Was Santa always big in America?

No. After the Puritans nearly did him in, it took an organized effort to restore his popu­larity. In the early 19th century, a small num­ber of influential New Yorkers rekindled inter­est in St. Nicholas, as the focal point of a wholesome, home-centered tradition quite unlike the rowdy, pagan celebrations of old. They declared Nicholas the patron saint of their city. In 1809, Washington Irving wrote a history of New York in which he introduced “Sinter Klaas” to America as a kindly saint who arrived at people's homes on horseback on the eve of his feast day.

 

When did Santa get his reindeer?

The image of St. Nick as “a jolly old elf” towed around by flying reindeer really began taking shape in 1822, with the poem “A Visit From St.
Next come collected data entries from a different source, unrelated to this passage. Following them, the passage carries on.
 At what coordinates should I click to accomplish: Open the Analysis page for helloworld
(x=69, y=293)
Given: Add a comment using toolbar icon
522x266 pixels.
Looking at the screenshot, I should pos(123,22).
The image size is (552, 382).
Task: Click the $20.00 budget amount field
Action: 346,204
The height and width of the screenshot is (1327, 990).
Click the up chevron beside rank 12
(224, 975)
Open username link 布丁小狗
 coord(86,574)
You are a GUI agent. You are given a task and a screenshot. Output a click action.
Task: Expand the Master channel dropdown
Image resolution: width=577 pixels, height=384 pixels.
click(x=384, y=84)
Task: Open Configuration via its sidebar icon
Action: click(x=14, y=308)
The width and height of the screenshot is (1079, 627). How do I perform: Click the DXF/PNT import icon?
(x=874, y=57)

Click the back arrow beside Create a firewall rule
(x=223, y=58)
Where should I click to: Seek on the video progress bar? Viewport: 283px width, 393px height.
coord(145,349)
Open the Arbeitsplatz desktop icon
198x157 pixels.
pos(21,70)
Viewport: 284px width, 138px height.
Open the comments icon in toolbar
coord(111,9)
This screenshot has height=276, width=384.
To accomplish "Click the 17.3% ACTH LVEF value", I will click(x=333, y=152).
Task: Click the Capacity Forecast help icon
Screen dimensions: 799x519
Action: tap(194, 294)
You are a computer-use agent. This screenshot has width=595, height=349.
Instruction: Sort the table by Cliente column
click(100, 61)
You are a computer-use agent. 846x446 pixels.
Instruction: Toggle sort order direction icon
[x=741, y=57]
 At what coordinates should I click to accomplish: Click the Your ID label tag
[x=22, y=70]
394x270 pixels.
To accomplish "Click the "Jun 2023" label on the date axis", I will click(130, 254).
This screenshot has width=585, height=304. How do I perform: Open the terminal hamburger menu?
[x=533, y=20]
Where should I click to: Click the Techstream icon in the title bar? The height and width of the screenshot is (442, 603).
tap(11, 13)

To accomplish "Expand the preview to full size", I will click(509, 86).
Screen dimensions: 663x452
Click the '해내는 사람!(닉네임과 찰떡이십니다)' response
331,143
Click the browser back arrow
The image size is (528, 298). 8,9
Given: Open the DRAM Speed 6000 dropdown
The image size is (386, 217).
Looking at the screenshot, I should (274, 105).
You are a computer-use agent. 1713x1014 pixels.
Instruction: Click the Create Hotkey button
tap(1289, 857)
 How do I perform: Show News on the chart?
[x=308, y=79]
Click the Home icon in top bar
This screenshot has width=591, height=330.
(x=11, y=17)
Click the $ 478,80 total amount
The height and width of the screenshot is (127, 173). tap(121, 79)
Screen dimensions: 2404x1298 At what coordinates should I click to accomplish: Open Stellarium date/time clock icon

Nicholas”—also known by its open­ing line, “'Twas the night before Christmas.” It was written by Clement Moore (a biblical studies professor) for his children. Forty years later, political cartoonist Thomas Nast refined Santa's image with a series of drawings in Harper's Weekly. Nast's Santa dropped the bishop's garb, and wore instead a brown coat trimmed with white fur. He also got a new address: Nast depicted St. Nick sitting on a box marked “Christmas box 1882, St. Nicholas, North Pole.”

 

Did Santa always bring children gifts?

Yes, but nothing like the loot kids expect these days. Centuries ago, children awoke to find nuts, sweets, and maybe clay figurines in their stockings. Sometimes the toes of their stockings would be filled with an orange, which represented the gold that St. Nicholas gave the poor. But in the late 19th century, merchants started look­ing for a way to get rid of their inventory at the end of the year. In 1867, Macy's department store in New York City broke sales records by staying open late on Christmas Eve, and in the 1870s, it lured even more shoppers with elaborate Christmas window dis­plays, and by bringing Santa Claus, alive and in person, into the store. Santa’s commercialization had begun.

 

So who's Kriss Kringle?

Kriss Kringle is another foreign Christmas character whose name was twisted to suit the American tongue. German immigrants taught their children that it wasn't St. Nicholas who brought them gifts, but the Christ child, or Christkindl. The child was often accompanied by an elfin helper, known in some places as Pelznickel, or “Nicholas with fur.” Adults in the German communities of Pennsylvania, where the tradition was strong, dressed up as Pelznickel by donning furry disguises and false beards. This memorable character visited before bedtime, whereps Christkindl only arrived to leave gifts while the children were sleeping. Since the recipients never saw their real benefactor, Kriss Kringle (as the name came to be pronounced) became confused with his whiskery assistant—and eventually with the gift-bearing Santa Claus.

 

Where did Santa get his red suit? That is a controversial issue. “The jolly old St. Nick we know from countless images did not come from Western European folk­lore,” James Twitchell wrote in Adcult USA:The Triumph of Advertising in American Culture. “He came from yearly advertise­ments of the Coca-Cola Co.” In 1931, Coke hired a Swedish illustrator named Haddon Sundblom to draw a series of Santas for an ad campaign to boost sales of its soft drink in winter. Sundblom chose as his model a portly retired Coke salesman and dressed him in the company colors—red and white. But according to Gerry Bowler, author of The World Encyclopedia o f Christmas, the image of a plump Santa decked out in red was already quite common before the 1930s. “What those Coke ads do,” he says, “is just put the final touch on it.”